День и ночь независимости

Предпраздничная суета в Израиле


Сегодня в Израиле — День независимости. В стране очень хотят отметить этот праздник с соблюдением элементарных правил приличий: прекращением — хотя бы ненадолго — боевых действий. Впечатлениями о том, насколько это удается, делятся специальные корреспонденты Ъ АНДРЕЙ Ъ-КОЛЕСНИКОВ и ЛЕОНИД Ъ-ГАНКИН.
       

Вонючая точка планеты

       Мы спросили, как пройти к церкви Рождества Христова. Нам показали. Мы повернули за угол и стали спускаться. Стремительно усиливался запах гнили. Всюду лежали отходы, которые никто не убирал уже много дней. Огромные кучи мусора и перегнивших фруктов. Женщины ходили по улицам, прикрывая носы мокрыми платками с ароматическими маслами.
       Стало как-то по-человечески понятно, почему солдаты на блокпосту у Бейт-Джалы — своего рода вифлеемского КПП — никого не пускали в город. Даже французскую гуманитарную миссию с продовольствием для арабов.
       Солдаты на блокпосту вообще вели себя как-то странно. Сначала сказали, что никого не пустят. Потом созвонились с командованием и передали, что в Бейт-Джалу смогут въехать только американцы. Но миссия-то была французская. Поколебавшись, французы выдвинули из своих рядов двух американцев. Но тут солдаты получили новую вводную и пропустили несколько грузовиков и легковых машин безо всякого досмотра, а потом перекрыли движение.
════════════════
Постановка задачи A:
Перечислите по порядку все действия солдат, описанные в абзаце репортажа о Дне независимости, который начинается словами «Солдаты на блокпосту вообще».
Постановка задачи B:
Приведите продолжение репортажа о Дне независимости в Израиле, начиная после его последнего предложения.

Записи:
════════════════
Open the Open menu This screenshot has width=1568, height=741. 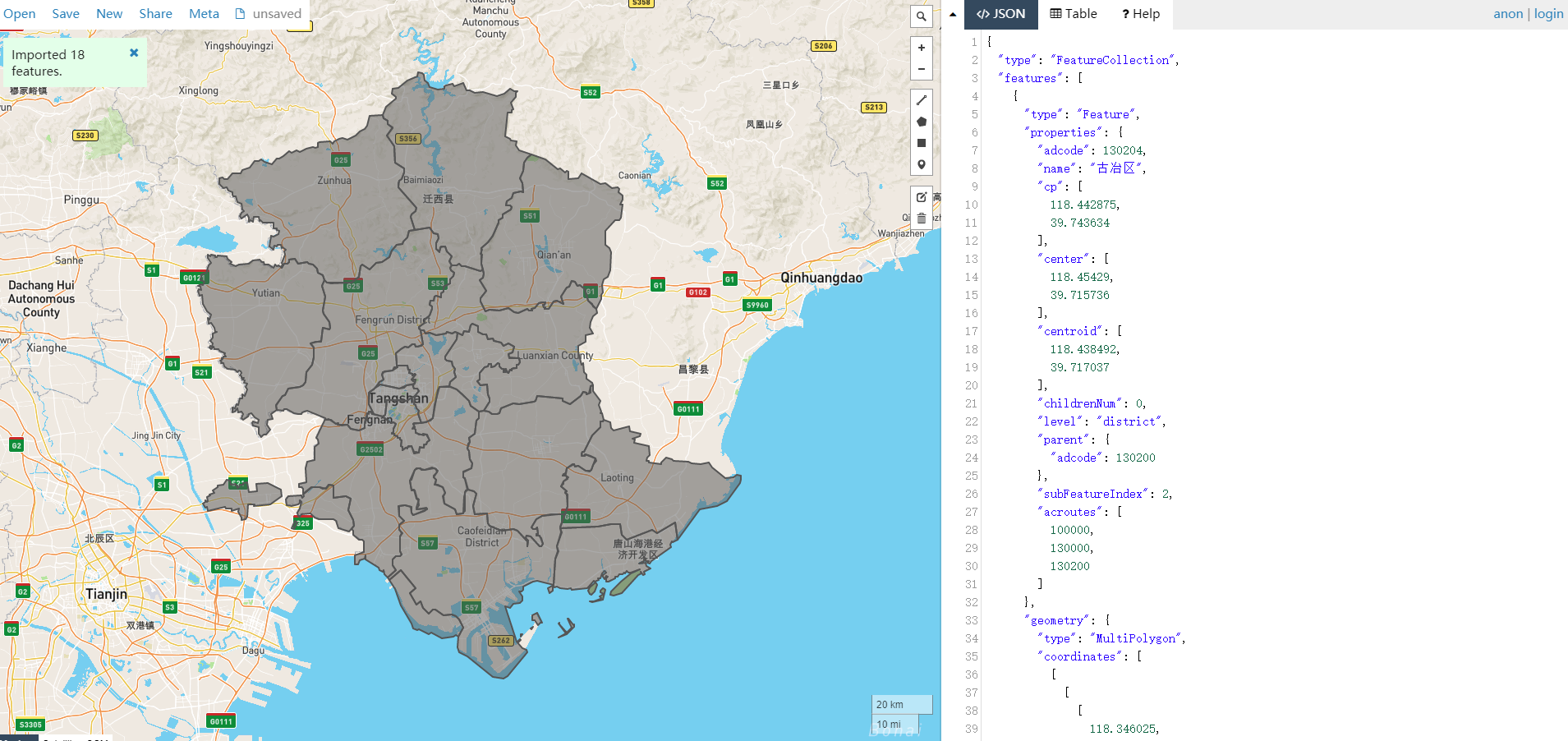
════════════════
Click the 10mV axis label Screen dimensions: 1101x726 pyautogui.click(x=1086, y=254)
════════════════
Письменный ответ A:
1. Сказали, что никого не пустят.
2. Созвонились с командованием.
3. Передали, что в Бейт-Джалу смогут въехать только американцы.
4. Получили новую вводную.
5. Пропустили несколько грузовиков и легковых машин безо всякого досмотра.
6. Перекрыли движение.

Письменный ответ B:
       Пришлось воспользоваться традиционным для Израиля средством — арабским частником. Арабы из Бейт-Джалы были готовы переправить журналистов в Вифлеем. Поездка в центр города стоила сто долларов. Зато водитель очень хорошо знал маршрут. Мы быстро проехали Бейт-Джалу и оказались в Вифлееме. На улицах оказалось очень много людей и машин. Из-за того что правил движения не было, на каждом шагу возникали пробки. А нам ведь рассказывали, что город вымер.
       Здесь были, похоже, ожесточенные бои. Вифлеем дался израильским солдатам явно не так легко, как сообщала армейская пресс-служба. Стены многих домов были разрушены. Валялись искореженные и сожженные машины, по некоторым из них явно проехали танки. К тому же в городе что-то случилось с канализацией, и отовсюду текли ручьи воды, пропитываясь гнилью. Дальше вниз мы шли уже по ковру из битого стекла. Какой-то парень, сев в смятый в гармошку "Фольксваген пассат", пытался завести его большой отверткой. Нас окликнул какой-то человек со второго этажа одного здания. Он попросил, чтобы мы поднялись. Его звали доктором Джамалем Сальса. У него была частная клиника в центре Вифлеема. Теперь на нее жалко смотреть: развороченные стены, огромные дыры в полу, а в некоторые комнаты просто нельзя зайти. По клинике, похоже, стреляли из танка. Доктор плакал.
       — Почему вы не наводите здесь порядок? — спросили мы.— Приберитесь. Кто-то же должен прибраться в городе.
       Тут доктор сказал, что сам зашел сюда пять минут назад. Оказывается, израильская армия только что на три часа открыла эту часть города. Может, солдатам тоже надоело дышать гнилью и они надеялись, что арабы хотя бы сожгут кучи мусора. Еще полчаса назад это была одна из самых закрытых зон на Западном берегу. И арабы только что увидели то же, что и мы.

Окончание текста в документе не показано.